**TASK DIRECTIONS:**
No pictures, no extra lines: copy exactly from the line with "The height and" through the end of the entries.

##### TASK MATERIAL

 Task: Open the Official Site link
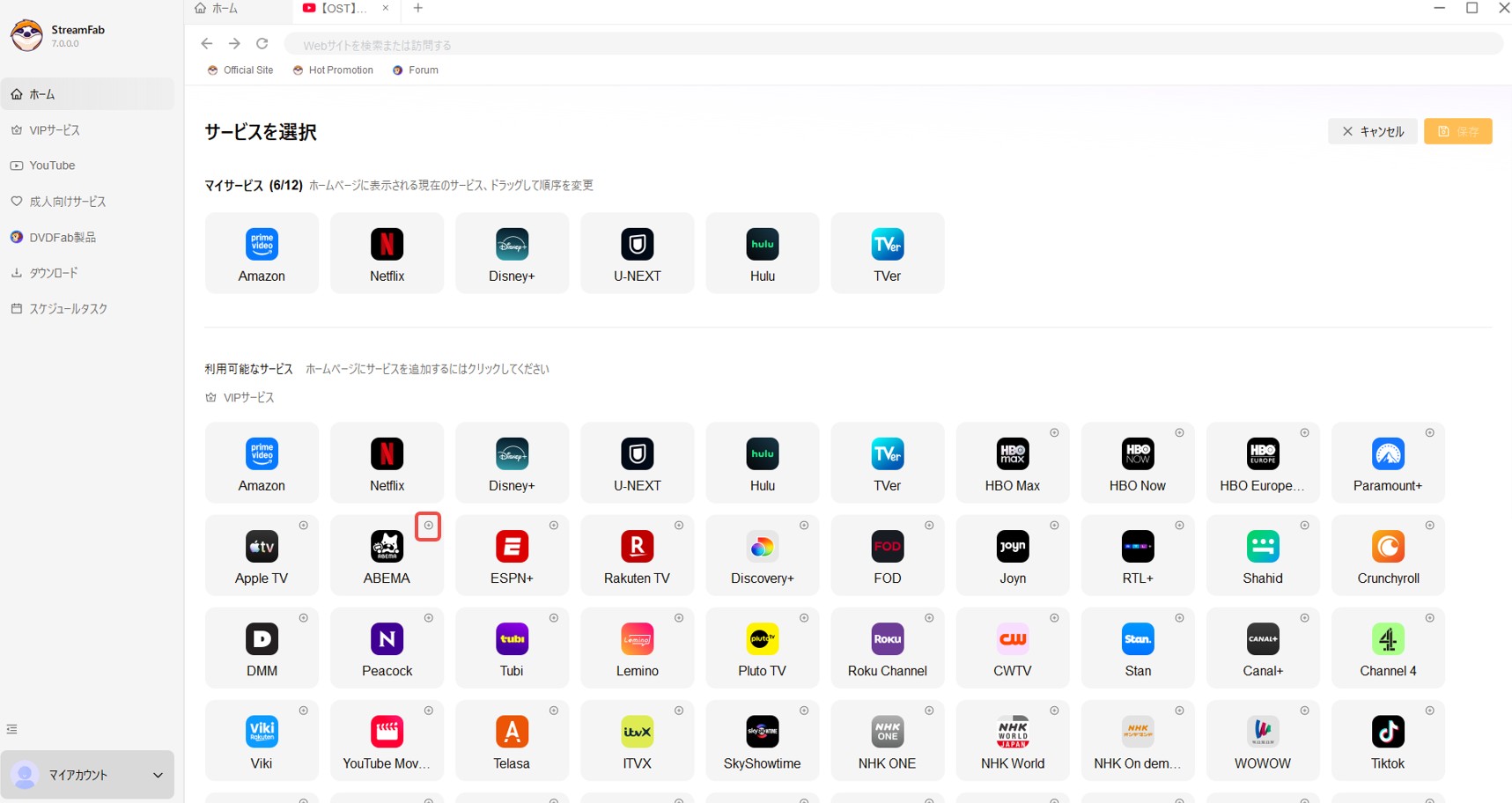coord(240,70)
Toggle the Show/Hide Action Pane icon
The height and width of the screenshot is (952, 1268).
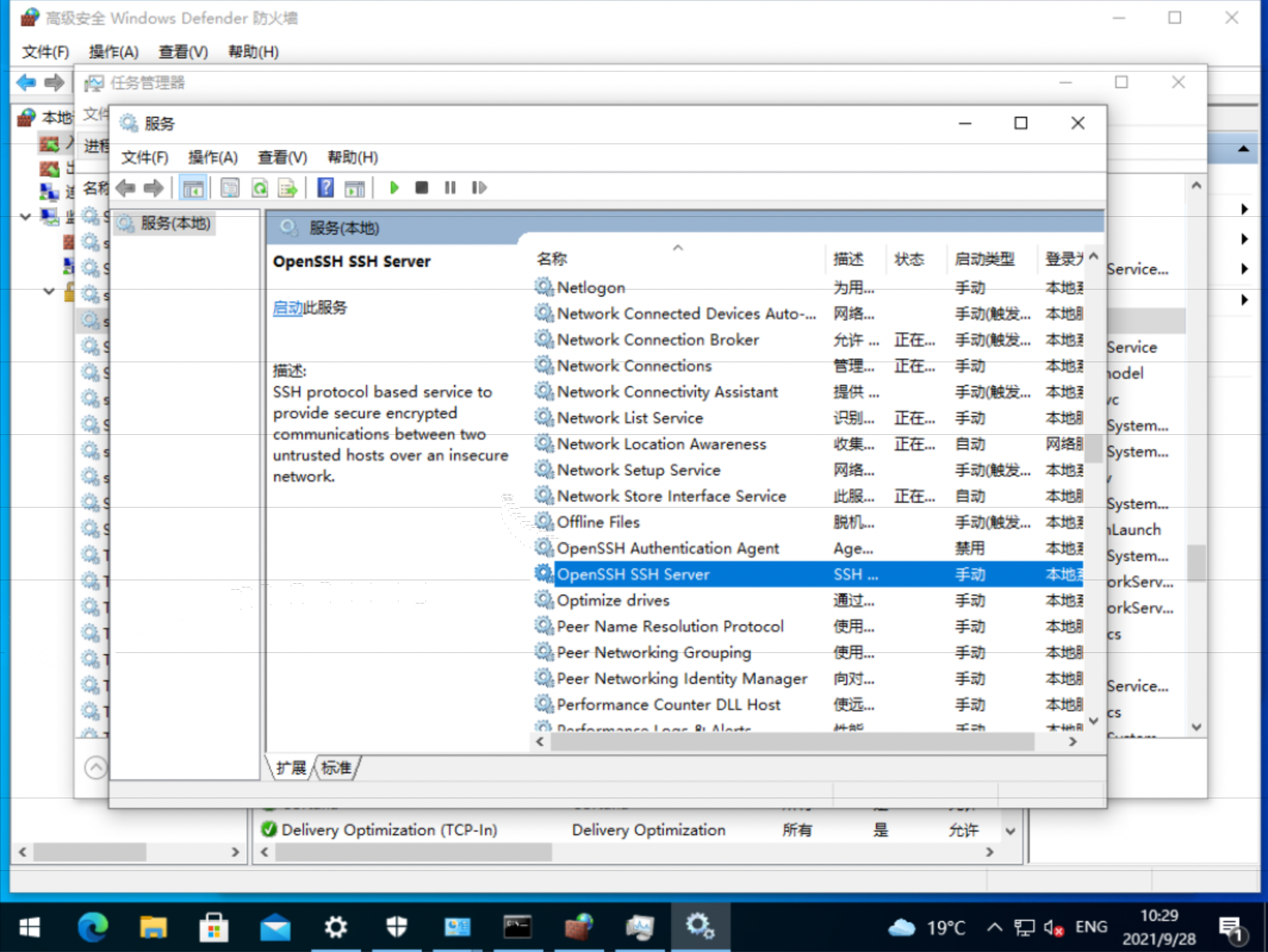(x=355, y=188)
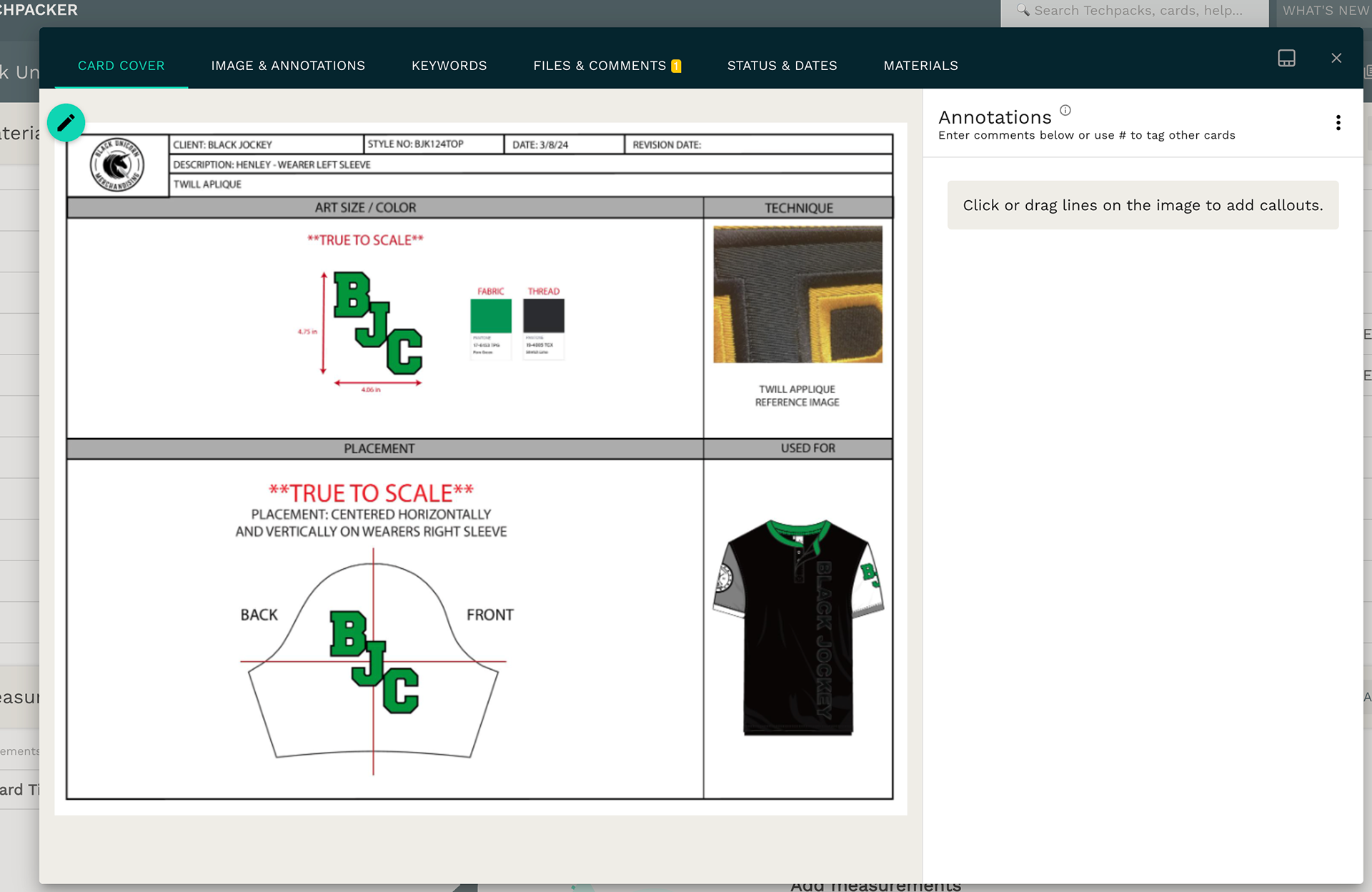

##########

**FINISHED TASK:**
The height and width of the screenshot is (952, 1268).
(x=355, y=188)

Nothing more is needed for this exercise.